【浦和 0(9PK10)0 FC東京】西川周作に止められたショルツ「PK、蹴りたくなかった」
FC東京のアレクサンダー・ショルツ。写真:手塚大介/(C)Daisuke TEZUKA
この日、埼スタで最もボルテージが高まった場面――
[J1百年構想リーグ 地域ラウンド 17節] 浦和 0(9PK10)0 FC東京/2026年5月16日16:00/埼玉スタジアム2002
特別大会「J1百年構想リーグ」地域ラウンド第17節、FC東京は浦和レッズとスコアレスで引き分け、PK戦を10対9で制して勝点2を獲得した。鹿島が翌日のジェフユナイテッド千葉戦で敗れた場合、最終節の両チームによる直接対決が“優勝決定戦”になる。
サドンデスに突入したPK戦。決めれば勝利という9人目の後攻で登場したのが、元浦和のアレクサンダー・ショルツだった。
ショルツ対西川周作のPK対決。埼スタでAFCアジア・チャンピオンズリーグ(ACL)制覇を成し遂げた二人の“マッチアップ”とあって、この日、埼スタのボルテージが最も高まった場面だった。

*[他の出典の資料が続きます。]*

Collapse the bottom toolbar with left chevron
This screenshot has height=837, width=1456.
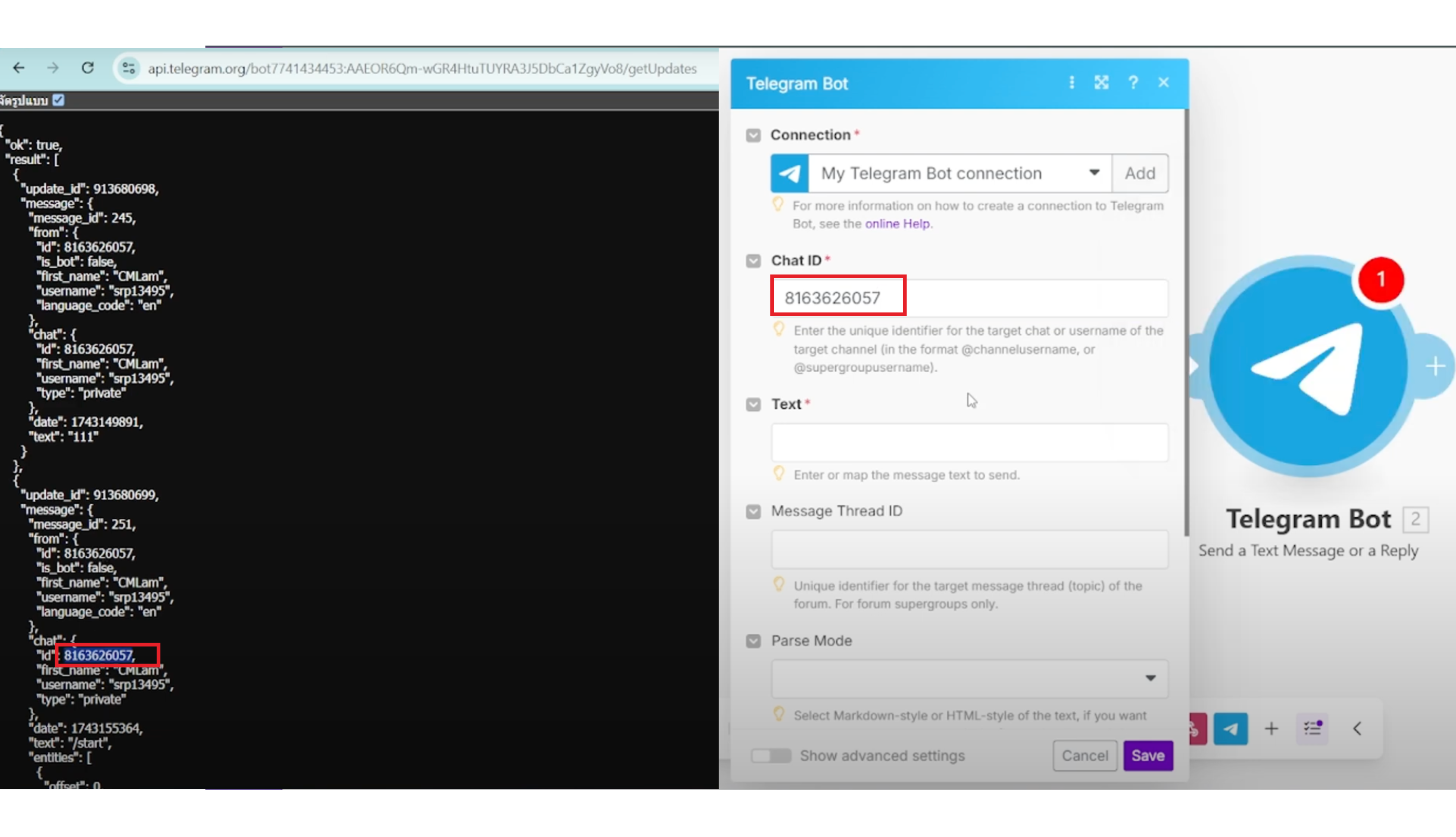1357,729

浦和時代はPKの名手として決め続けたショルツだが、特別大会では2回連続で失敗していた。そのため最初の5人までには選ばれず9人目となっていた。
そして先行の浦和の宮本優太が外し、後攻のショルツが決めれば勝利決定――という局面だった。
だが、西川に読み切られ、ショルツのキックはセーブされた。
その後、13人目までもつれ込み、FC東京が10対9で制した。
ただ、ショルツは試合後、このPKのシーンについて「その質問が最初に来るとは予想していたよ」と苦笑し、次のように本音を漏らした。
「PKは悪いキックでした。自信をつけていきたかったので、結果的に勝てたのは良かったものの、自分のPKは良くなかったです。正直なところ、蹴りたくなかったです。自分が蹴る前に終わってくれればと思っていました」
浦和との駆け引きが続く見応えのある90分だった。センターバックのショルツはハイラインを保ちつつ強度の高い守備で起点を作らせず、無失点に抑えた。確かに90分間のスコアレスドローであれば――ショルツはマン・オブ・ザ・マッチ級と言える活躍ぶりだった。
「PKは勝ったり負けたり、どっちに転ぶか分からないものであり、あまり深く分析するものではないのかなと思っています。試合は上手く進められて、特に守備面でいい試合ができていたにもかかわらず、最後はPK戦にもつれてしまい、そのPKがなければ良かったとは思いました」
勝点2を獲得し、一歩だけ首位鹿島アントラーズに近づいた(鹿島が勝点39、FC東京が同37)。ショルツは「できることはやりました。千葉の助けは必要ですが、すごくいい積み上げはできています。これを継続していくことが大切です」と、この日の結果を前向きに捉えていた。